Yes any glass jar! But the shape of the mason jar makes it a little trickier when trying to scrape the sides or stir the starter. That’s why I starter using this kind of weck jar!
@@healthyelizabeth that makes total sense. Thank you so much!! I cannot wait to get started. ❤️
How often do yu feed the starter after using it?
I feed it one time and let it rise on the counter for 1-2 hours and then put it in the fridge for up to 1 week!
Thank you so much for sharing this great informative video. It's really very helpful. Weldone ❤😊👍.You are a wonderful God's given very special very sweet very talented very cute very pretty stunningly beautiful innocent face gorgeous woman and your all videos are amazing and unique just like you I'm wishing you alot of success and smiles in all the walks of your life ,May God bless you with all the best and Keep you smiling n healthy Always, Stay blessed ❤🧡😊
Tried using your promo code and it wasn’t working. Can you please tell me the terms?
I'm on day six and my starter is not bubbly like yours and it has not doubled in size . What should I do.?
It can take up to around 10 days sometimes depending on the environment.
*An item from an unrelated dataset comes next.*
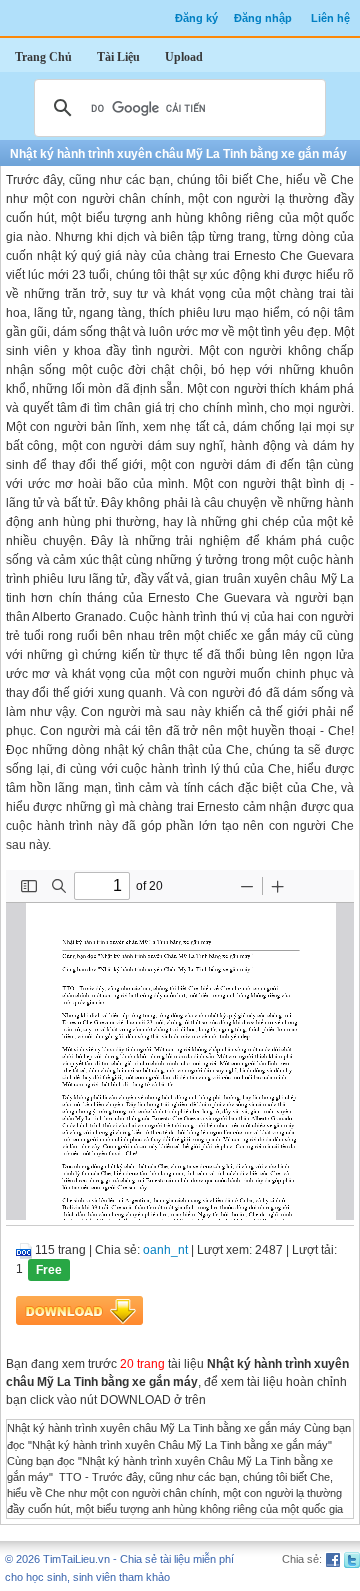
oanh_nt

Just keep going :)
You didnt use any yeast! Isnt it needed?
Nope, no yeast! You capture the yeast that is naturally occurring in the air! That's essentially what a sourdough starter is, just naturally occuring yeast. 🙃
Do you are feeding and discarding every day? At the same time each day? What if there is no liquid, what do you discarded and how much? This seems to be more for those who know something about sour dough starter, perhaps that is why I find it this confusing.
You feed it every 24 hours! Yes, roughly the same time is best. I scape a little of the liquid or dried out part on top then just measure the grams from it. 👍🏼
👏👏👏❤️❤️❤️
Why does it have to be filtered water
The chlorine in water can prohibit the bacteria and yeast from multiplying.